## Records provided
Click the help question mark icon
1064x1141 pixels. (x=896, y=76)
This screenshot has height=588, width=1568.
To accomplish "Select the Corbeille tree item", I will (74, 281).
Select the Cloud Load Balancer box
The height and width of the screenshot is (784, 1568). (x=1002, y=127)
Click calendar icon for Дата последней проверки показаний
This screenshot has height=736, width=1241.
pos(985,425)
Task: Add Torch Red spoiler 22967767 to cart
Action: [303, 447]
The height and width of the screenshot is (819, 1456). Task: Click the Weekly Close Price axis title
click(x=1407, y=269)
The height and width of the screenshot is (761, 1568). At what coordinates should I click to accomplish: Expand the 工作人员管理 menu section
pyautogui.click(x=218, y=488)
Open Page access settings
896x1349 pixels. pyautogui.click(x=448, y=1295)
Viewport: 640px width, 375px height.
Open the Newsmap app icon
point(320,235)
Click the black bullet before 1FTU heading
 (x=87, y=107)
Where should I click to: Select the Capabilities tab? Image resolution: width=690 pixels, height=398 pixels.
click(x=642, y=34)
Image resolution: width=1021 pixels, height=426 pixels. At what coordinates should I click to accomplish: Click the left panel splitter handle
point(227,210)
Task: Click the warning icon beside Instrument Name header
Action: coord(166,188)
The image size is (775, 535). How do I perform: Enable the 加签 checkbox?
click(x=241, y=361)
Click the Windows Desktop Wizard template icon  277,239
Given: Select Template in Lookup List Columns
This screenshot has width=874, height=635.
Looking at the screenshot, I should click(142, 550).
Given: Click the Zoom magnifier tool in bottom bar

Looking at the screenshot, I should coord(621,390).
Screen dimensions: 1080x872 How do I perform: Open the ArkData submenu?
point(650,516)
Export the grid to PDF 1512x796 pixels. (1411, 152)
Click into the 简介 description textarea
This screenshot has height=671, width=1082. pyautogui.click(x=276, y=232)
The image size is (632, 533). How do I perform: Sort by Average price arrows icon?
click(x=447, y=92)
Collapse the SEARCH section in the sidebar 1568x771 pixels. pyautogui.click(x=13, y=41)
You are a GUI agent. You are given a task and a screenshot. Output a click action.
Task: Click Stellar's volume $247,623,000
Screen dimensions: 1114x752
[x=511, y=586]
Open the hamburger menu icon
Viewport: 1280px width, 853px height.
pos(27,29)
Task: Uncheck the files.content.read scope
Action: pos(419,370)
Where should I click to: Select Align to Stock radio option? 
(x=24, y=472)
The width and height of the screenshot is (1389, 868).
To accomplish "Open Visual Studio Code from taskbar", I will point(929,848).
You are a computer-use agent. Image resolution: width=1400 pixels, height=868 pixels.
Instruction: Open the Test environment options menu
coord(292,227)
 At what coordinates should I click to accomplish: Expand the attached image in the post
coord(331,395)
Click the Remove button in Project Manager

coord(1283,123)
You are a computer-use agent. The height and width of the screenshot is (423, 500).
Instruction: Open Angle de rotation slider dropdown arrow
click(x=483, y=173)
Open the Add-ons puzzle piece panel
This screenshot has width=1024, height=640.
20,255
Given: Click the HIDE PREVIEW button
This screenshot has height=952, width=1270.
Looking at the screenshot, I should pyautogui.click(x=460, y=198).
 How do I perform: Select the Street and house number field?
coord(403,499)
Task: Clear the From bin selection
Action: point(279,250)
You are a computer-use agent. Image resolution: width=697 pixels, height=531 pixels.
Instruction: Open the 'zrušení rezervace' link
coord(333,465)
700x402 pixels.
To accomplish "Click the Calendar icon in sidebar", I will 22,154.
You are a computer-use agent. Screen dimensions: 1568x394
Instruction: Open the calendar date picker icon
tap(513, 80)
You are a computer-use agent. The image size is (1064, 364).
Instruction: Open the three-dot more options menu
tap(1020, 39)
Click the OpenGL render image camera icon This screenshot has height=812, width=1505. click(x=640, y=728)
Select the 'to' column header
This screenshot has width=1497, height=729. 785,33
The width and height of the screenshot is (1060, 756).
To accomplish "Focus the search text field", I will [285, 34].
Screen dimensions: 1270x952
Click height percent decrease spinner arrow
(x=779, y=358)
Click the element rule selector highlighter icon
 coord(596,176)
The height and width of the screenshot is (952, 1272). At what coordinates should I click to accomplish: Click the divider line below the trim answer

## Goal of the exercise
Copy every one of the lines above word for word, with nothing added or left out.

## Task output
Click the help question mark icon
1064x1141 pixels. (x=896, y=76)
This screenshot has height=588, width=1568.
To accomplish "Select the Corbeille tree item", I will (74, 281).
Select the Cloud Load Balancer box
The height and width of the screenshot is (784, 1568). (x=1002, y=127)
Click calendar icon for Дата последней проверки показаний
This screenshot has height=736, width=1241.
pos(985,425)
Task: Add Torch Red spoiler 22967767 to cart
Action: [303, 447]
The height and width of the screenshot is (819, 1456). Task: Click the Weekly Close Price axis title
click(x=1407, y=269)
The height and width of the screenshot is (761, 1568). At what coordinates should I click to accomplish: Expand the 工作人员管理 menu section
pyautogui.click(x=218, y=488)
Open Page access settings
896x1349 pixels. pyautogui.click(x=448, y=1295)
Viewport: 640px width, 375px height.
Open the Newsmap app icon
point(320,235)
Click the black bullet before 1FTU heading
 (x=87, y=107)
Where should I click to: Select the Capabilities tab? Image resolution: width=690 pixels, height=398 pixels.
click(x=642, y=34)
Image resolution: width=1021 pixels, height=426 pixels. At what coordinates should I click to accomplish: Click the left panel splitter handle
point(227,210)
Task: Click the warning icon beside Instrument Name header
Action: coord(166,188)
The image size is (775, 535). How do I perform: Enable the 加签 checkbox?
click(x=241, y=361)
Click the Windows Desktop Wizard template icon  277,239
Given: Select Template in Lookup List Columns
This screenshot has width=874, height=635.
Looking at the screenshot, I should click(142, 550).
Given: Click the Zoom magnifier tool in bottom bar

Looking at the screenshot, I should coord(621,390).
Screen dimensions: 1080x872 How do I perform: Open the ArkData submenu?
point(650,516)
Export the grid to PDF 1512x796 pixels. (1411, 152)
Click into the 简介 description textarea
This screenshot has height=671, width=1082. pyautogui.click(x=276, y=232)
The image size is (632, 533). How do I perform: Sort by Average price arrows icon?
click(x=447, y=92)
Collapse the SEARCH section in the sidebar 1568x771 pixels. pyautogui.click(x=13, y=41)
You are a GUI agent. You are given a task and a screenshot. Output a click action.
Task: Click Stellar's volume $247,623,000
Screen dimensions: 1114x752
[x=511, y=586]
Open the hamburger menu icon
Viewport: 1280px width, 853px height.
pos(27,29)
Task: Uncheck the files.content.read scope
Action: pos(419,370)
Where should I click to: Select Align to Stock radio option? 
(x=24, y=472)
The width and height of the screenshot is (1389, 868).
To accomplish "Open Visual Studio Code from taskbar", I will point(929,848).
You are a computer-use agent. Image resolution: width=1400 pixels, height=868 pixels.
Instruction: Open the Test environment options menu
coord(292,227)
 At what coordinates should I click to accomplish: Expand the attached image in the post
coord(331,395)
Click the Remove button in Project Manager

coord(1283,123)
You are a computer-use agent. The height and width of the screenshot is (423, 500).
Instruction: Open Angle de rotation slider dropdown arrow
click(x=483, y=173)
Open the Add-ons puzzle piece panel
This screenshot has width=1024, height=640.
20,255
Given: Click the HIDE PREVIEW button
This screenshot has height=952, width=1270.
Looking at the screenshot, I should pyautogui.click(x=460, y=198).
 How do I perform: Select the Street and house number field?
coord(403,499)
Task: Clear the From bin selection
Action: point(279,250)
You are a computer-use agent. Image resolution: width=697 pixels, height=531 pixels.
Instruction: Open the 'zrušení rezervace' link
coord(333,465)
700x402 pixels.
To accomplish "Click the Calendar icon in sidebar", I will 22,154.
You are a computer-use agent. Screen dimensions: 1568x394
Instruction: Open the calendar date picker icon
tap(513, 80)
You are a computer-use agent. The image size is (1064, 364).
Instruction: Open the three-dot more options menu
tap(1020, 39)
Click the OpenGL render image camera icon This screenshot has height=812, width=1505. click(x=640, y=728)
Select the 'to' column header
This screenshot has width=1497, height=729. 785,33
The width and height of the screenshot is (1060, 756).
To accomplish "Focus the search text field", I will [285, 34].
Screen dimensions: 1270x952
Click height percent decrease spinner arrow
(x=779, y=358)
Click the element rule selector highlighter icon
 coord(596,176)
The height and width of the screenshot is (952, 1272). At what coordinates should I click to accomplish: Click the divider line below the trim answer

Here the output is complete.